── Text shown
The Oneida Daily Dispatch has reported that nationally, 28 percent of SNAP recipients have had some college education, with an exact percent not even having graduated from high school. Although these numbers would vary a bit from state to state, it’s a sobering statistic that shows education level—or lack of it—isn’t a qualification for food stamps.
One of the biggest reasons for this is that about a generation ago, manufacturing jobs paid well and didn’t require much education. Those jobs disappeared, leaving a mass of workers left scrambling for any type of job, and the remaining jobs doled out to educated workers based on the belief that their extra training meant they’d be better workers.
The Pew Research Center conducted a study to see who food stamps users are based on race, and there are both surprises and not.
Black people make up 31 percent of SNAP users, followed by Hispanics (22 percent), “other” non-Hispanic (18 percent), and whites (15 percent). But instead of looking at this from the perspective that race has something to do with being on food stamps, it might be smarter to examine why more people of minorities find themselves in situations needing food stamps than whites. What privileges are afforded to whites that keep their heads above water that minorities don’t get?
────
── Data segment
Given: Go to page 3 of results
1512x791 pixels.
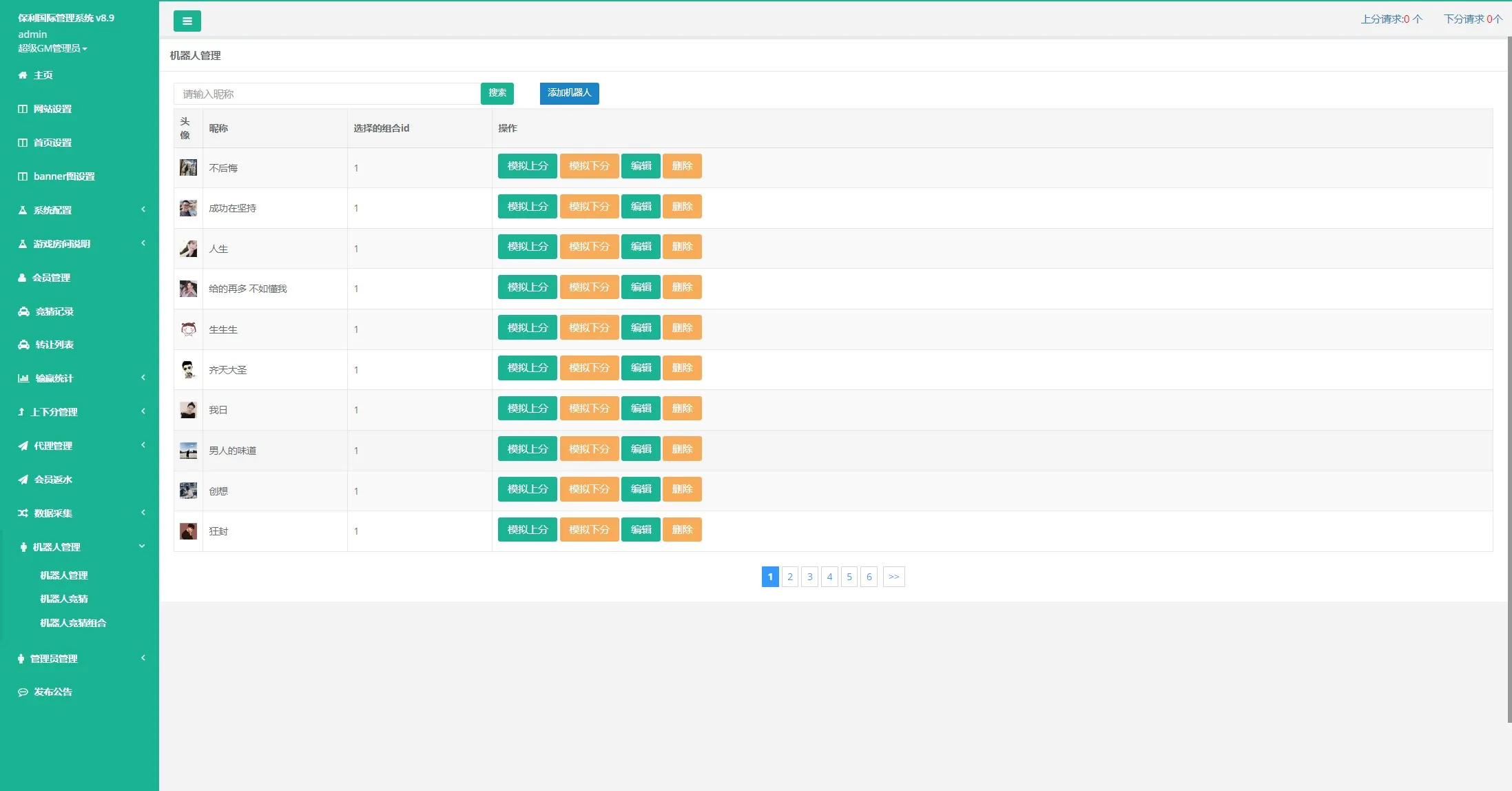Looking at the screenshot, I should (809, 577).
────
Prompt:
Pick up the passage on food stamp recipients after its last sentence and keep writing it. The material above is separate from the passage on food stamp recipients.

Reply to the task:
By far, the biggest political divide in the United States is between Democrats and Republicans, and the line has only gotten sharper in recent history. The same Pew Research Center study shows 22 percent of Democrats are on food stamps, compared with 10 percent of Republicans and 17 percent of Independents.
Interestingly, though, when party labels are erased from the conversation and SNAP users are analyzed based on general political beliefs, the demographics shift quite dramatically. Conservatives, Moderates, and Liberals each have 17 percent of their adherents on food stamps.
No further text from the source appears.